Sufferers of diabetes are often required to take insulin injections whenever their blood sugar becomes
elevated. This means they must have access to a steady supply of insulin. It is estimated that over 350
million people around the world suffer from diabetes. Through bioengineering, scientists have isolated the
human gene to produce insulin. Once they found this gene, they removed the DNA sequence.
A. Cut out the six strips of Human DNA and glue/tape them in order to make one long strip. Add strip
2 to the bottom of strip 1. Add strip 3 to the bottom of strip 2. And so on…
B. When finished, you should have one long strip of human DNA.
Part Two
Bacteria have circular pieces of DNA called plasmids. They are a wonderful tool for bioengineers.
Scientists have discovered a way to program bacteria to produce human insulin! The basic idea is fairly
simple. First, the plasmid DNA of the bacteria is removed. Next, using tiny “scissors” the bacteria plasmid
is cut open. Then, the human gene to create insulin is glued into the bacteria plasmid. Finally, the
engineered plasmid is reinserted into the bacteria. The only difference however is the bacterium has now
been programmed to create human insulin. This process of combining DNA of two different organisms
creates “recombinant DNA”. Bioengineers have discovered a way to program bacteria into making human
insulin. When harvested, the insulin can be given to sufferers of diabetes.
C. Cut out the six strips of bacterial plasmids. Glue/tape them in order. Add strip 2 to the bottom of
strip 1. Add strip 3 to the bottom of strip 2. And so on…
D. When finished, glue the strips in the shape of a ring. This represents how the plasmid DNA of
bacteria can be found naturally.
Part Three
RESTRICTION ENZYMES are a special type of protein. Their job is to cut DNA into segments at very
precise locations. There are a number of restriction enzymes that are available to cut the plasmid DNA and
the human DNA. A scientist must identify which restriction enzyme to use based on their goal. In this
activity, our goal is to remove the human gene that produces insulin from the strip of human DNA. In
order to do this, we must cut the human gene just before and just after the start of the gene sequence. That
means that we must find a restriction enzyme to cut the long strip of human DNA twice.

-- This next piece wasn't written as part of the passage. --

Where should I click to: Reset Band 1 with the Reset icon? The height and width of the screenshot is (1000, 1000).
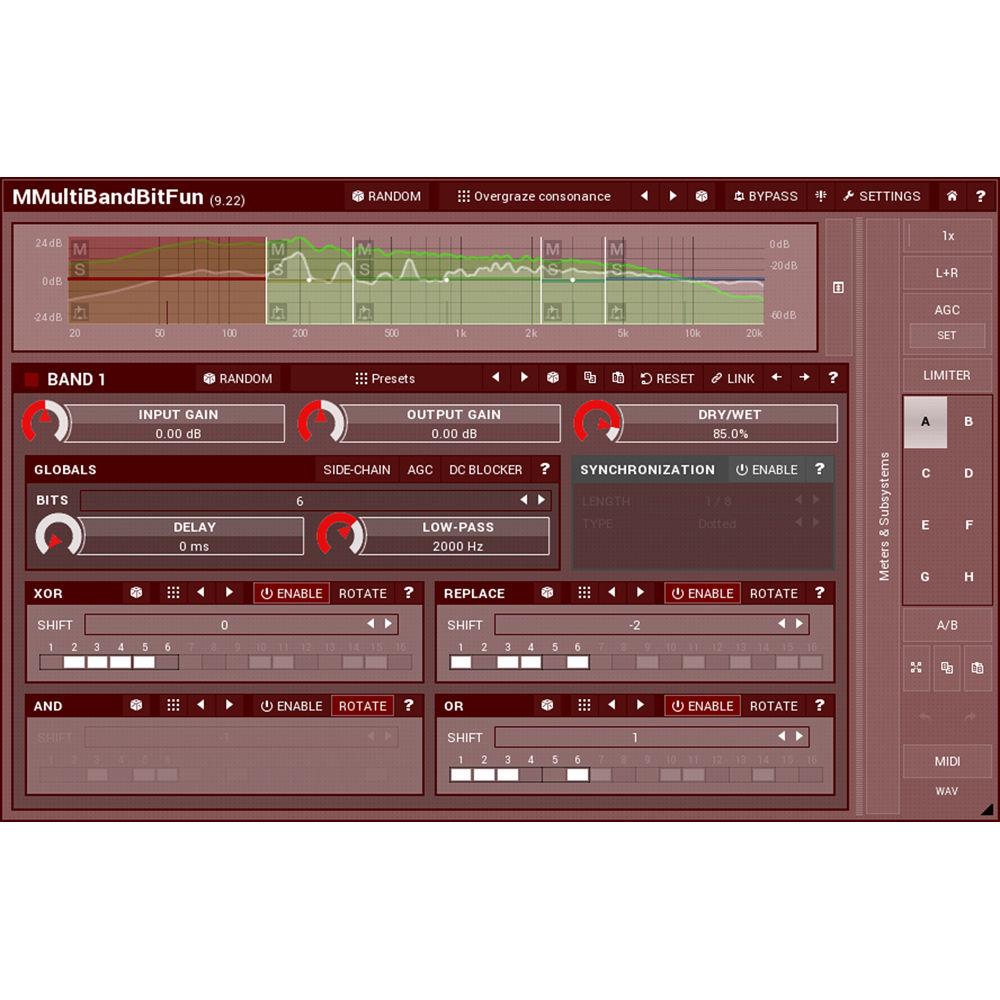click(666, 378)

Insulin Gene E. Cut out the three restriction enzymes: Eco R1, Hind III, and Ava II. These three restriction enzymes
are given to cut the Human DNA and Plasmid DNA.
F. Your job as a biochemist is to find a restriction enzyme that will cut your Human DNA at TWO
locations, one above and one below the gene for insulin.
G. Draw and label the location of the cuts on your strip of Human DNA for all three restriction
enzymes.
Did Ava II cut Human DNA just before and just after the insulin gene?
YES or NO
Did Eco R1 cut Human DNA just before and just after the insulin gene?
YES or NO
Did Hin dIII cut Human DNA just before and just after the insulin gene?
YES or NO
Part Four:
Restriction enzymes break apart the bonds that hold the double helix together. In the picture below, you
can see that a restriction enzyme will leave unpaired nitrogen bases behind. These unpaired nitrogen bases
are known as “sticky ends”. They are called “sticky ends” because of Chargaff’s Rules. An unpaired T
will want to stick to an unpaired A. An unpaired C will want to stick to an unpaired G.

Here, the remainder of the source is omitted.